#### SUPPLIED MATERIAL
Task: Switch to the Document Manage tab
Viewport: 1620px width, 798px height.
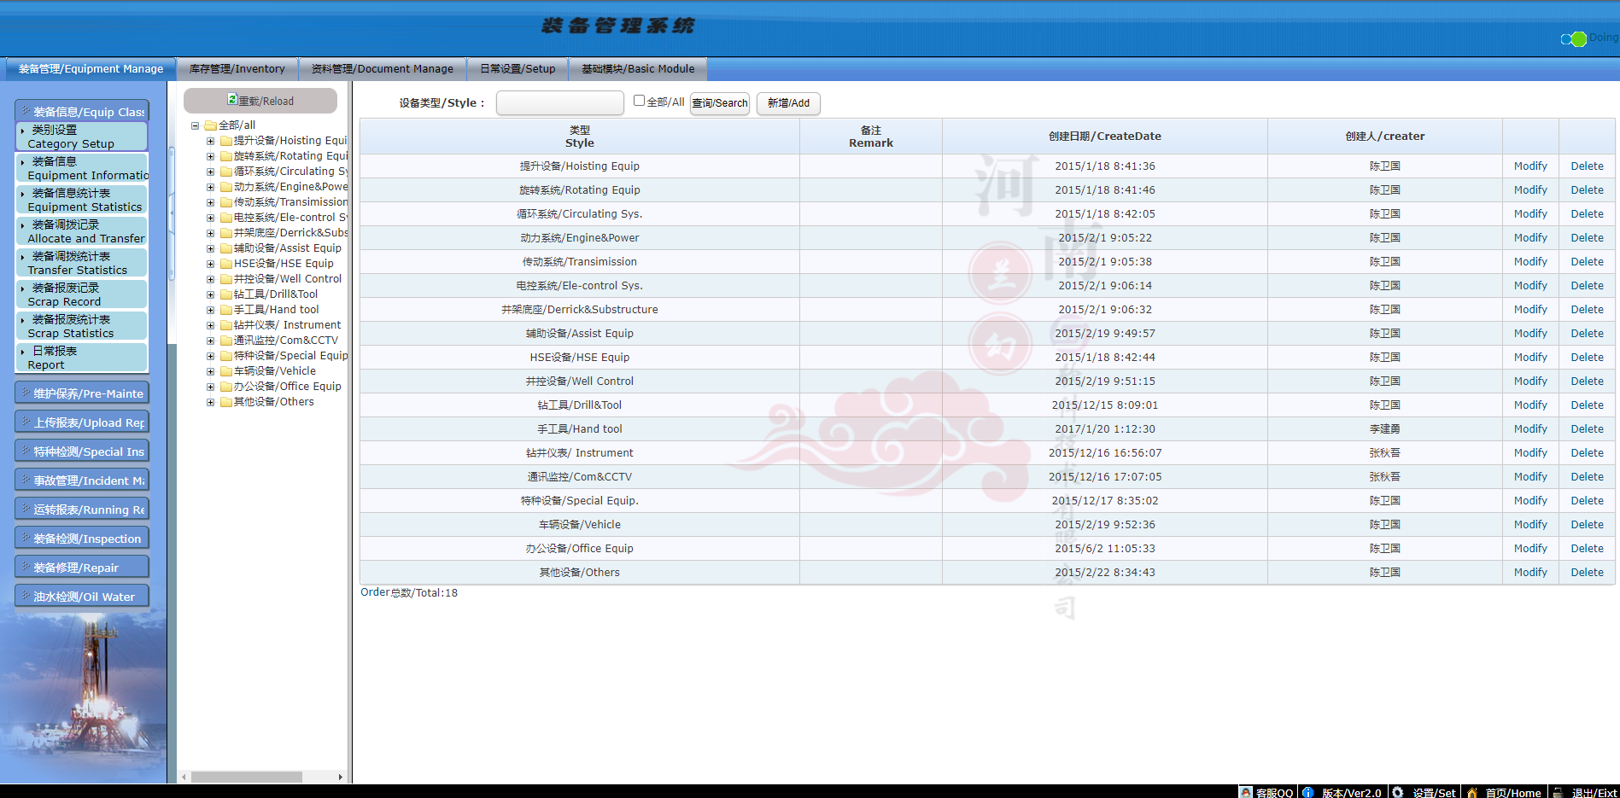Action: (382, 69)
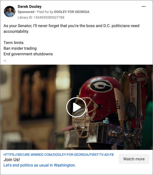Open the three-dot options menu
This screenshot has height=175, width=153.
(144, 7)
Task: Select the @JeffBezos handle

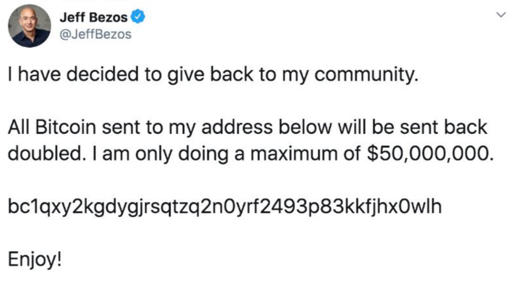Action: pos(95,35)
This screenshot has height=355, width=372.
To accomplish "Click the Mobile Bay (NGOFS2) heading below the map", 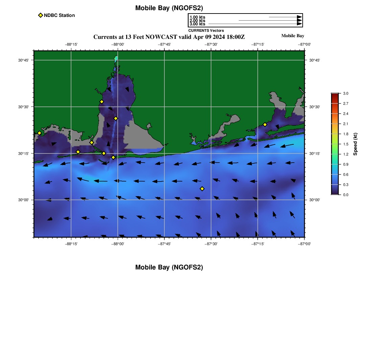I will [169, 267].
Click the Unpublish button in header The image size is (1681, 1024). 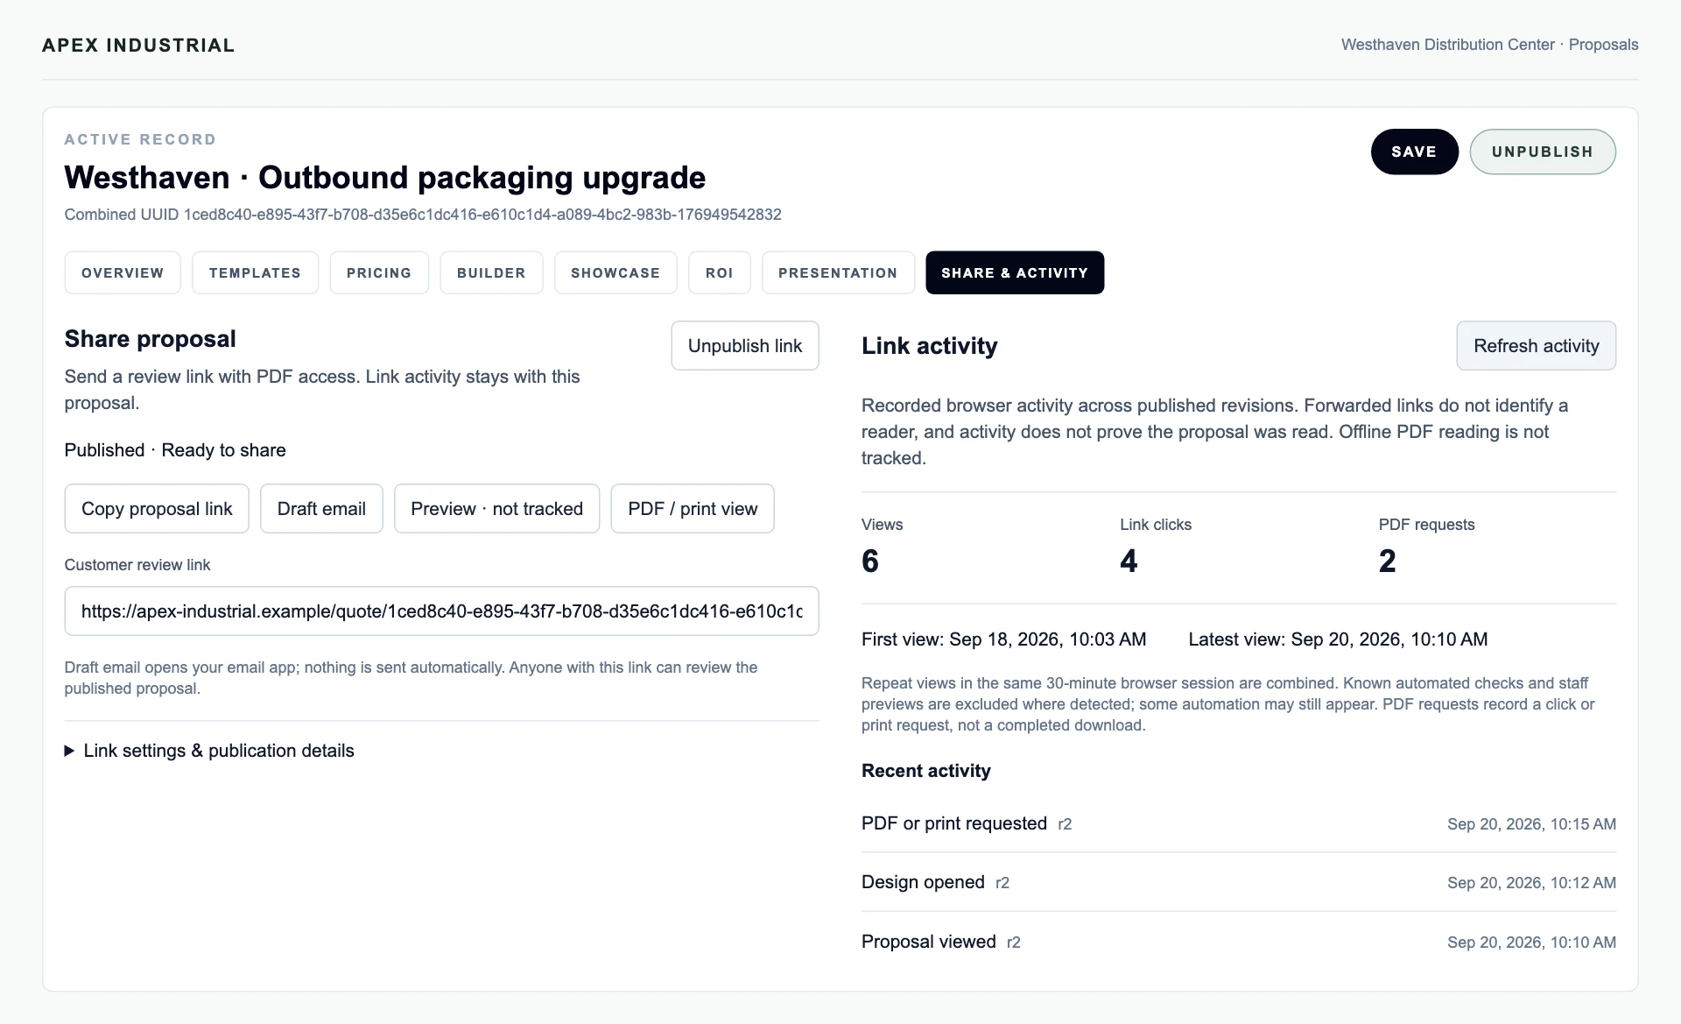1543,152
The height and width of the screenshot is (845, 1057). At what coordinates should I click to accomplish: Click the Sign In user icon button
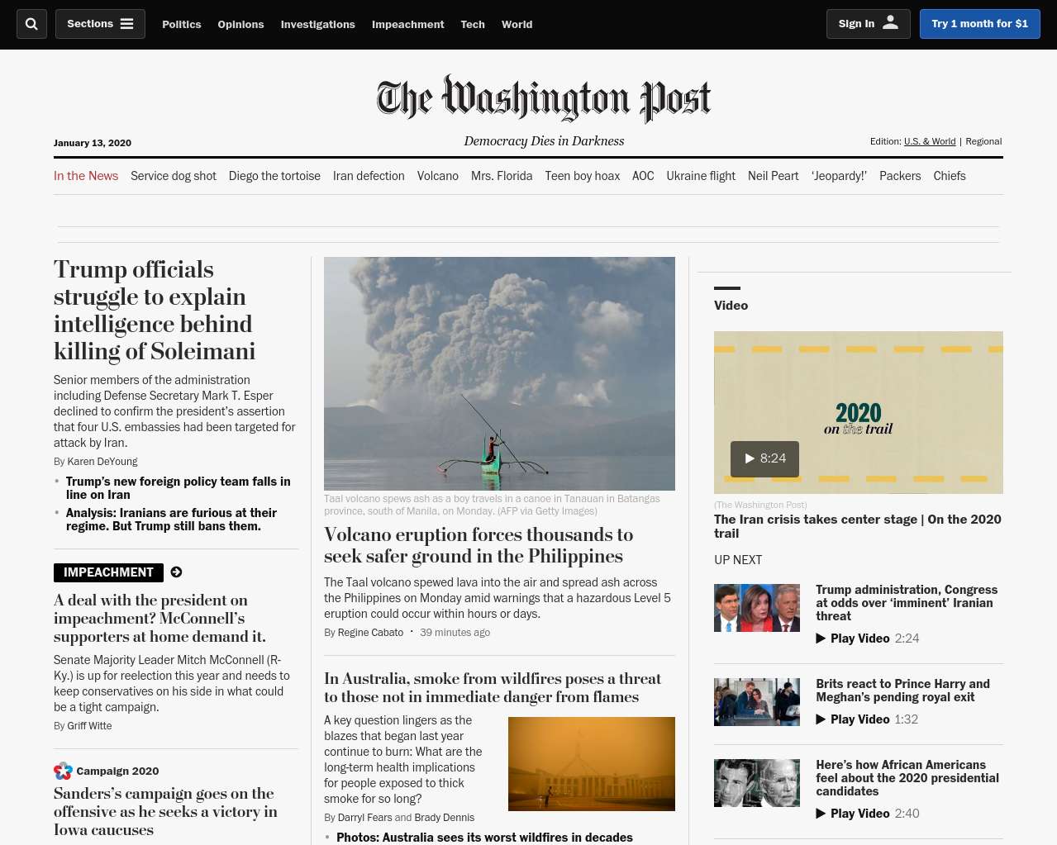(868, 24)
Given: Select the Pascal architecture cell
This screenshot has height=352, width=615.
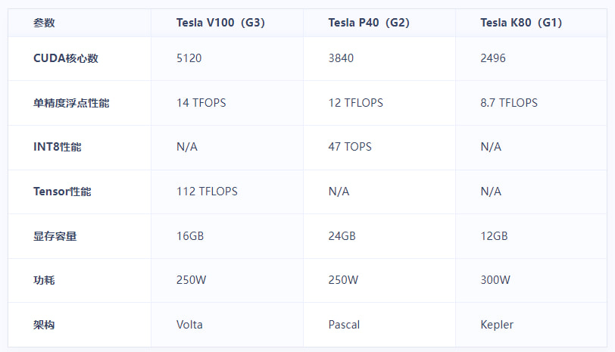Looking at the screenshot, I should coord(344,325).
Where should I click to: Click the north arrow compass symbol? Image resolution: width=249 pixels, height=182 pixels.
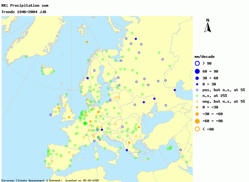click(x=208, y=26)
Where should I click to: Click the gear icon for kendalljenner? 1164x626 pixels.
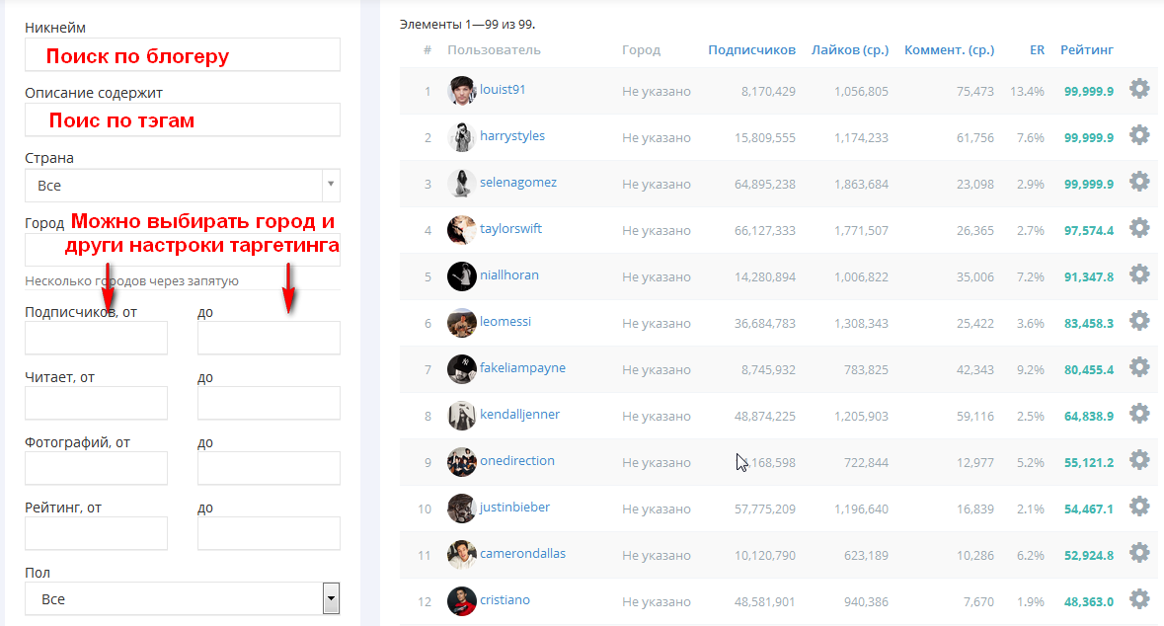click(1139, 414)
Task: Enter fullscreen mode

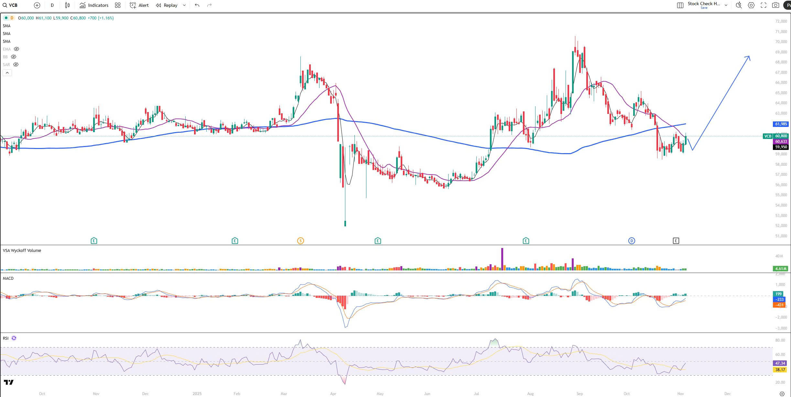Action: click(764, 5)
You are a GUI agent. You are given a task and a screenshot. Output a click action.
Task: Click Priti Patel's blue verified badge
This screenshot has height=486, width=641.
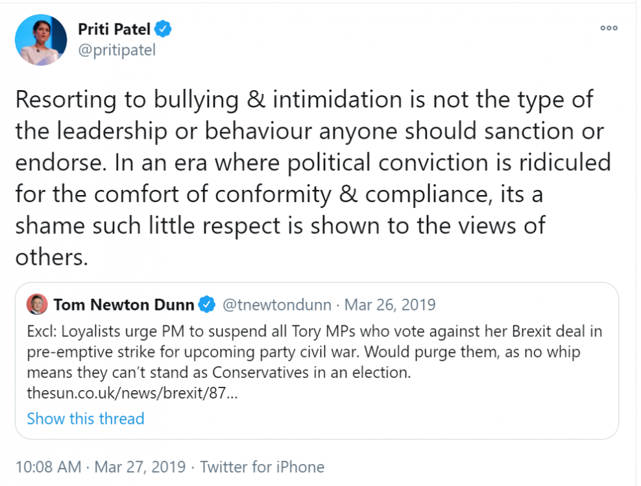coord(165,29)
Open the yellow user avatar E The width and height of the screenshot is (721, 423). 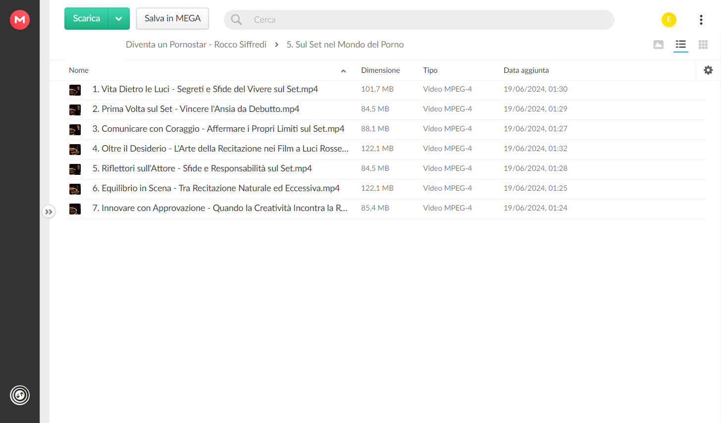[x=669, y=20]
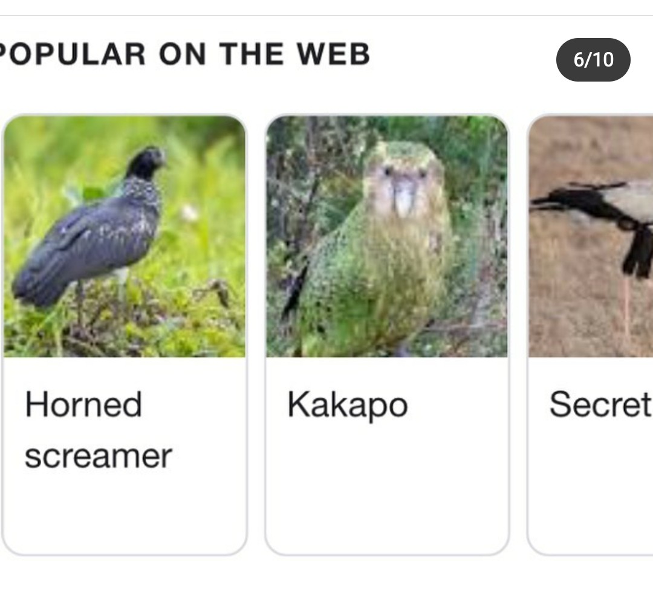Click the 6/10 page counter badge

click(x=593, y=59)
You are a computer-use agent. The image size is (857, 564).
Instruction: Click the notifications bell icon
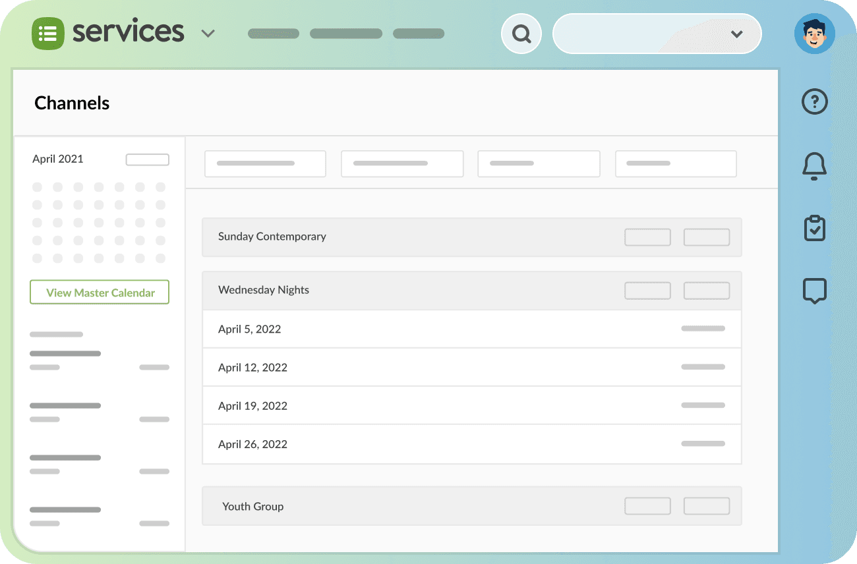[814, 166]
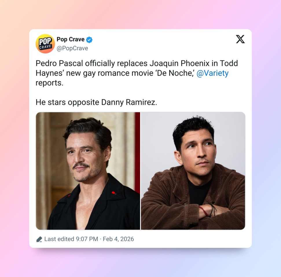Click the blue verified badge
The width and height of the screenshot is (281, 277).
[89, 40]
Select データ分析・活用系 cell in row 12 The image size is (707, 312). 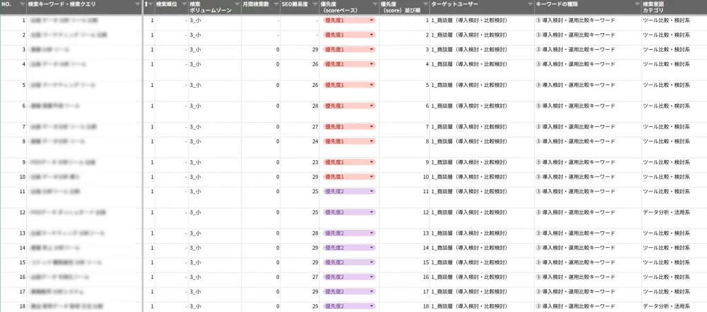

#### SET EXERCISE
Could you give everything in the listing from its first line down through the line containing "Action: pos(95,35)" as a numbered list, skipping blank lines and leaving out the pictures?

#### OUTPUT FOR THIS TASK
1. Task: Switch to the Document Manage tab
2. Viewport: 1620px width, 798px height.
3. Action: (382, 69)
4. Open the three-dot options menu
5. This screenshot has height=175, width=153.
6. (144, 7)
7. Task: Select the @JeffBezos handle
8. Action: pos(95,35)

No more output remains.